Два актера на одну роль
Шрифт:
— Чем рассуждать, извольте лучше драться со мной.
— Я надеюсь, что не буду драться… разве только вы нанесете мне публичное грубое оскорбление… Не думайте, пожалуйста, чтобы мое миролюбие происходило от недостатка мужества: если хотите, я вам докажу, что для меня дуэль не может заключать в себе ничего опасного, но вы и сами знаете, как я стреляю и владею шпагой.
— Так что ж! Вы убьете меня, и все тут! Но я все-таки заставлю вас драться.
Дальберг ушел.
Вечером того же дня, в парижской кофейне он выплеснул рюмку вина в лицо Рудольфу, который сидел подле, за другим столом.

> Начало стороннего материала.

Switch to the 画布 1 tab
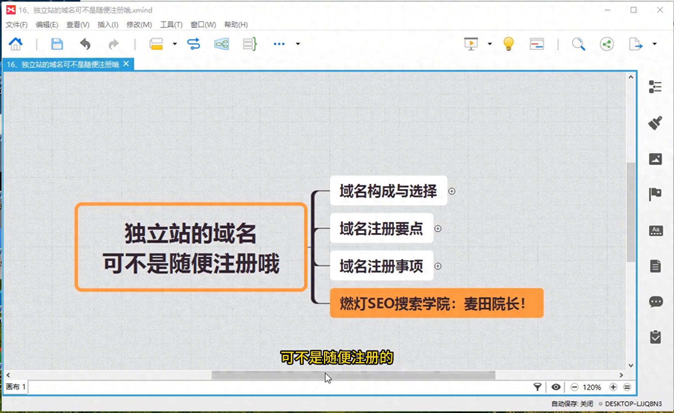 click(x=15, y=387)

Рудольфово искусство владения
Оскорбление было нанесено так явно и гласно, что мировая оказалась совершенно невозможной. У каждого из противников были под рукой приятели, которые не могли отказаться от чести быть свидетелями, и свидание назначили на следующее же утро в десять часов, в Булонском лесу.
Дальберг пришел домой, сделал несколько завещательных распоряжений, написал два или три письма и потом отправился на улицу Аббатства, бросить еще один взгляд, может быть, последний, на окно Клары Депре.
Почудилось ли ему, или действительно так было, но он видел, что штора, наглухо закрывавшая окно с того вечера, когда рушились его надежды, тихонько заколыхалась и на минуту отодвинулась.
Воображая себя почти помилованным, он ушел с сердцем, наполненным радостью и надеждой, и не думал уже о дуэли, как будто бы об ней и речи не было. Он был уверен, что не может умереть.
Между тем Рудольф сидел в своем кабинете и держал в руках бумажку, которую вертел и так и сяк, как будто стараясь отыскать в ней какой-либо знак. Бумага, вероятно, содержала в себе известие не очень приятное: Рудольф хмурил брови и кусал губы до крови; мертвенная бледность покрывала его лицо, и он казался охваченным страшным беспокойством.
— Нечего делать! — сказал он после долгого молчания, — надобно покориться: условия так поставлены, что другого средства нет. Но откуда пришло это дьявольское письмо?.. Почерк, очевидно, поддельный… Джон, ты видел, кто принес эту записку?
— Нет, сударь, со вчерашнего дня никто не приносил записок.
— Это странно! — сказал барон и снова погрузился в думу.
На другой день в назначенный час противники сошлись в отдаленной аллее Булонского леса.
— Господа, — сказал барон, — если господину Дальбергу угодно извиниться, я забуду оскорбление, которое он нанес мне вчера. Мое искусство в стрельбе и фехтовании слишком известно, и многие дуэли, которые я уже выдержал, позволяют мне эту сдержанность и не подадут поводу к сомнению в моем мужестве.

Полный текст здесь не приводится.